▸ TASK OBJECTIVE
Decide whether each statement agrees with the comment thread: (a) karishma is waiting for a doctor's confirmation before speaking about it more definitely; (b) Keri knows Sarah personally; (c) Vonn posted before karishma. Answer yes or no for each and quote the deciding words from the comment thread.

▸ TEXT SECTION

★ ★ ★ ★

You're going to be fantastic parents.
Oh and don't let them eat rocks.
Posted by: Mare at January 16, 2007 06:33 AM (Oc90P)
Start right now making sure you're getting enough folate. Think about starting a prenatal vitamin rather than just a regular one a day. Pre-conception and the early days of your pregnancy, i.e. before you know you're pregnant, are when it's most developmentally important to the baby to have the right nutrients.
Other than that, just make sure you're eating healthy and not going overboard on alcohol/cigarettes/drugs, etc. (not that you do, just general healthy living guidelines.)
Good luck to you. We might be starting our own parenting journey here (I'm waiting for a Dr. to confirm it before I let myself talk about it in more definite terms), and while I'm excited, I am absolutely panicking about how much of a change this is going to be. So I'm hoping to learn from any advice you might get too.
Posted by: karishma at January 16, 2007 07:07 AM (yU8Jx)
You'll be a great mother! What matters is that you know that this is the toughest, roughest, most rewarding job/experience you'll ever have.
Above all always remember, you can only plan for the estimated arrival, after that it's up to the child and parents just go along for the ride.
Posted by: Vonn at January 16, 2007 09:06 AM (/VoEr)
Sarah - I don't know you, but enjoy reading your blog. So I will put in my advice... Take prenatal vitamins - if not prenatals, then make sure you take a daily vitamin. And don't stress too much about it. It will happen. There is ALOT you can read online. Assuming you dont smoke, drink only moderately, eat relatively well, then you should be fine, but never hurts to get an appt w/your OB too.
I actually was 11w 0d pregnant w/my 2nd & didnt even know it - odd you ask since I'd been pregnant before, how did I not know? Long story (which I'd be happy to share via email b/c I am sure all your readers frankly don't care).
Posted by: Keri at January 16, 2007 11:15 AM (LBYUf)
Kegels, kegels, kegels. (& I second the folic acid)
Posted by: Infantry Wife at January 16, 2007 01:13 PM (kQWmi)
I could write a full page comment on this, but think I will just write a post on this...or not.
I am one of those least likey Mothers.

★ ★ ★ ★

▸ DATA BLOCK

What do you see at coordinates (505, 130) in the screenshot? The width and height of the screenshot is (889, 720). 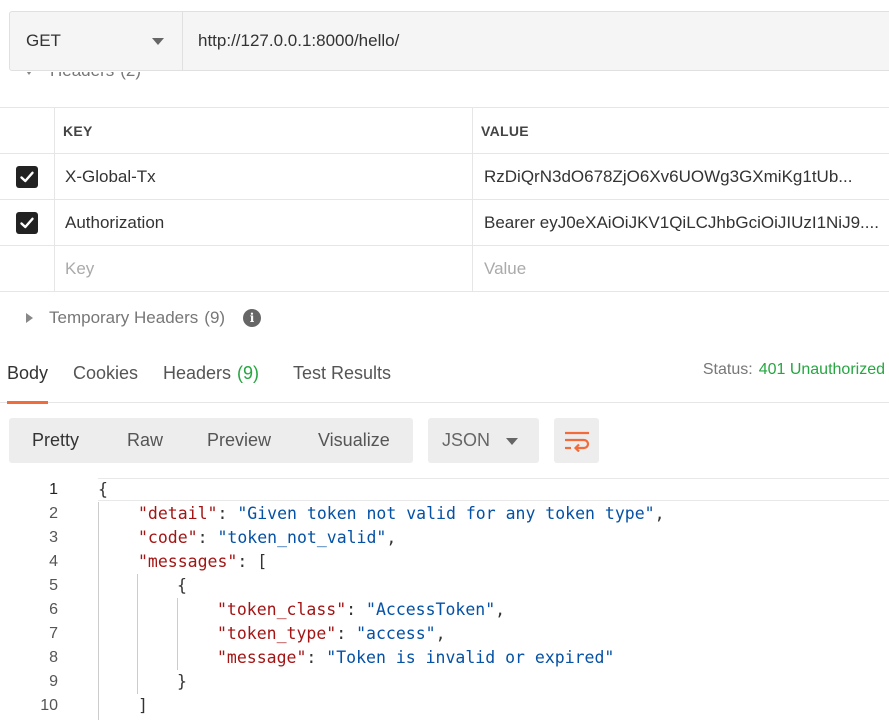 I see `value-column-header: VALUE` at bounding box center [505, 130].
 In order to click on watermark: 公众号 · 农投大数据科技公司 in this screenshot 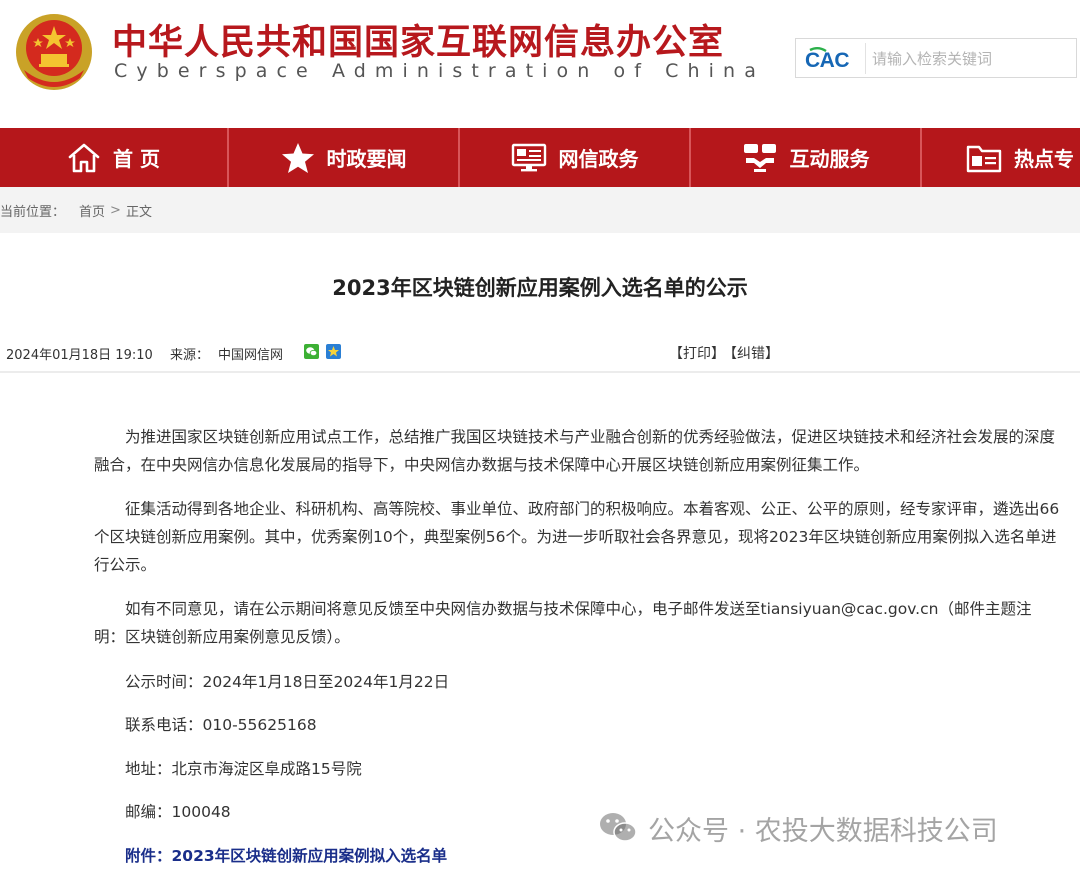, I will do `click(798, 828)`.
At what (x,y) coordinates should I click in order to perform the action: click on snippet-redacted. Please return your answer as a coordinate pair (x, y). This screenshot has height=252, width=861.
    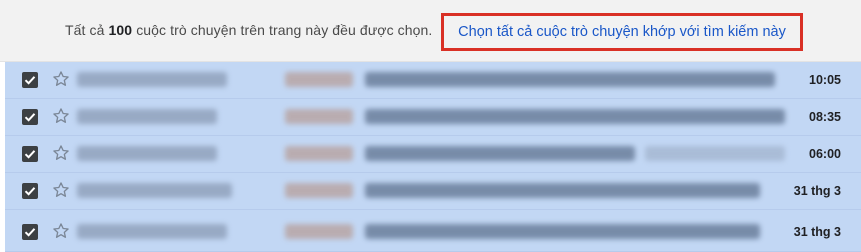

★ ★ ★ ★

▸ SOLUTION TO THE PROBLEM
(a) Yes: "I'm waiting for a Dr. to confirm it before I let myself talk about it in more definite terms"
(b) No: "Sarah - I don't know you, but enjoy reading your blog."
(c) No: "Posted by: karishma at January 16, 2007 07:07 AM" and "Posted by: Vonn at January 16, 2007 09:06 AM"